▶ _Written task 1_
Copy out the post on social communication from a programming perspective word for word, in full.

Social communication is a very complex thing...
...if you think of it from a robot/computer programming perspective.
First of all, you need a bunch of "if" statements, and it is multi-dimensional too. Its not a simple "if the person say this then say that". You have to consider the emotions invovled. You have to consider the context and background of the conversation. You have to consider their personality. You have to consider their age. Some things are inappropriate to say at certain times.
And then there is the receiving end. Is the person making a joke? Is it sarcasm? Is it a figure of speech? Why would they say such things, given the situation they are in? What context/background does the person come from?
And then there are all these nonverbal cues.
I sometimes wonder if people will ever be able to make a robot that acts like an NT. I highly doubt it.
The problem with programming it is that an IF ... THEN is a purely logical construct. Humans are irrational by nature, not logical. Even Aspies, while often predisposed to more highly structured thinking, are still irrational with enough frequency to make IF ... THEN statements a tool of limited utility when trying to programatically imitate their behavior.

▶ _Input rows_
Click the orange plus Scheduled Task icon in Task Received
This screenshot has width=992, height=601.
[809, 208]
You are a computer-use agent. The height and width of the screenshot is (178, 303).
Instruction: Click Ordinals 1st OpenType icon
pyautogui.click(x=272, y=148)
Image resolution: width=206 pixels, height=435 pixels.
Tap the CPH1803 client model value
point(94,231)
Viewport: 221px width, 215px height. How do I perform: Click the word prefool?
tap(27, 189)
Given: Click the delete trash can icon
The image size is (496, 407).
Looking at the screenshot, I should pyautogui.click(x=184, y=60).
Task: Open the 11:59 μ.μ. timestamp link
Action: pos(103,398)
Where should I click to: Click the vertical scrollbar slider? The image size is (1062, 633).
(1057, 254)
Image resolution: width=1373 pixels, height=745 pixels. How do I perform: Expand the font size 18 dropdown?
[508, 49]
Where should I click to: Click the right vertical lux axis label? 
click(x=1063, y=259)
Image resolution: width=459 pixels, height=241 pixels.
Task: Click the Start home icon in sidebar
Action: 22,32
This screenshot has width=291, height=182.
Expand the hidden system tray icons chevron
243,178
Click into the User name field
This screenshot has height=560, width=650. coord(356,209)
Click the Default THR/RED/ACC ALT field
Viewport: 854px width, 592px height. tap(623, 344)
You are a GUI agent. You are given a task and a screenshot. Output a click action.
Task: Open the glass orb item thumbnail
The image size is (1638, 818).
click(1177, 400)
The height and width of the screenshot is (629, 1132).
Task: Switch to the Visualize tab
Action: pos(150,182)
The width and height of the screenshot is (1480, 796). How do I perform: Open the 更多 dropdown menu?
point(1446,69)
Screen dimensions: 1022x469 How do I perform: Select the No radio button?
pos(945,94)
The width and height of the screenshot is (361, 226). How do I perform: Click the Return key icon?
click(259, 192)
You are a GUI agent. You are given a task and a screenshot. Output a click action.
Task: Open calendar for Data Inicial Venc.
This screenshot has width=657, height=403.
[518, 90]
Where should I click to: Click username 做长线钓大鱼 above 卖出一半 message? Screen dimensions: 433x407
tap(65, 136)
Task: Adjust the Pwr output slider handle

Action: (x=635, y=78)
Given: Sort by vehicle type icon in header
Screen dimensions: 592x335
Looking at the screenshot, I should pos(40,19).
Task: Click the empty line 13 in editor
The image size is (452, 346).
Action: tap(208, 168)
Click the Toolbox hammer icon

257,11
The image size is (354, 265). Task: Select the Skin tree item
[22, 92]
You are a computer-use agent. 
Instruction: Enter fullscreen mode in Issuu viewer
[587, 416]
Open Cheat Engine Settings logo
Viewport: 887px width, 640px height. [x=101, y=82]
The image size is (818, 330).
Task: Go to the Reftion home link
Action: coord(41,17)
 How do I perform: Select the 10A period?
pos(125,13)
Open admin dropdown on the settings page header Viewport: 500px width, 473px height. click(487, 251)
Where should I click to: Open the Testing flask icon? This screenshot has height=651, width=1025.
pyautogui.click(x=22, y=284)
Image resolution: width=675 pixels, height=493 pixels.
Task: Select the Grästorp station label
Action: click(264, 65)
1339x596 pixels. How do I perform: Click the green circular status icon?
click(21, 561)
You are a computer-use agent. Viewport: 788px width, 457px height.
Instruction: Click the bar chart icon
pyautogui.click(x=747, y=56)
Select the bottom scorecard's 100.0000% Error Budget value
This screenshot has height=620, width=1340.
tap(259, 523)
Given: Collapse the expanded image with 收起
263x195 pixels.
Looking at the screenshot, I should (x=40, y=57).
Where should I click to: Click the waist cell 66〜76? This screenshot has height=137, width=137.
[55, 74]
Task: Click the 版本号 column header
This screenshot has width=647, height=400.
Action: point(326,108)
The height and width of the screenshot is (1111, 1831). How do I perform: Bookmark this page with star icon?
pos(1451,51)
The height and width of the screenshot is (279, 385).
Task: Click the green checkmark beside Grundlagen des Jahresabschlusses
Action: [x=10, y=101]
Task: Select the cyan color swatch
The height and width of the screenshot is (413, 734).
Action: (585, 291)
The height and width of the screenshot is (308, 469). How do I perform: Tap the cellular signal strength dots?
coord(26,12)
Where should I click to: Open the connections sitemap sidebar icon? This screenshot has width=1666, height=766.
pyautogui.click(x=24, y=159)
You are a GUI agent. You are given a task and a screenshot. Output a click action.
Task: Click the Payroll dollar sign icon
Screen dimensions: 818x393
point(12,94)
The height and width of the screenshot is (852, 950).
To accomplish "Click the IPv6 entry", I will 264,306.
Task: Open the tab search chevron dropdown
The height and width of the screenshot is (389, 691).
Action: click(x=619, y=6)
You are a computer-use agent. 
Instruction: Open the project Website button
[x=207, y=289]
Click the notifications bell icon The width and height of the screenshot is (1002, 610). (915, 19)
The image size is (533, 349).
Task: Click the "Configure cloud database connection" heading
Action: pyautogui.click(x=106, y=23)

▶ _Written task 2_
Quote from the listing the part that opens with the line containing "Viewport: 221px width, 215px" and closes with the line containing "Action: pos(103,398)".

▶ _Full response 1_
Social communication is a very complex thing...
...if you think of it from a robot/computer programming perspective.
First of all, you need a bunch of "if" statements, and it is multi-dimensional too. Its not a simple "if the person say this then say that". You have to consider the emotions invovled. You have to consider the context and background of the conversation. You have to consider their personality. You have to consider their age. Some things are inappropriate to say at certain times.
And then there is the receiving end. Is the person making a joke? Is it sarcasm? Is it a figure of speech? Why would they say such things, given the situation they are in? What context/background does the person come from?
And then there are all these nonverbal cues.
I sometimes wonder if people will ever be able to make a robot that acts like an NT. I highly doubt it.
The problem with programming it is that an IF ... THEN is a purely logical construct. Humans are irrational by nature, not logical. Even Aspies, while often predisposed to more highly structured thinking, are still irrational with enough frequency to make IF ... THEN statements a tool of limited utility when trying to programatically imitate their behavior.

▶ _Full response 2_
Viewport: 221px width, 215px height. How do I perform: Click the word prefool?
tap(27, 189)
Given: Click the delete trash can icon
The image size is (496, 407).
Looking at the screenshot, I should pyautogui.click(x=184, y=60).
Task: Open the 11:59 μ.μ. timestamp link
Action: pos(103,398)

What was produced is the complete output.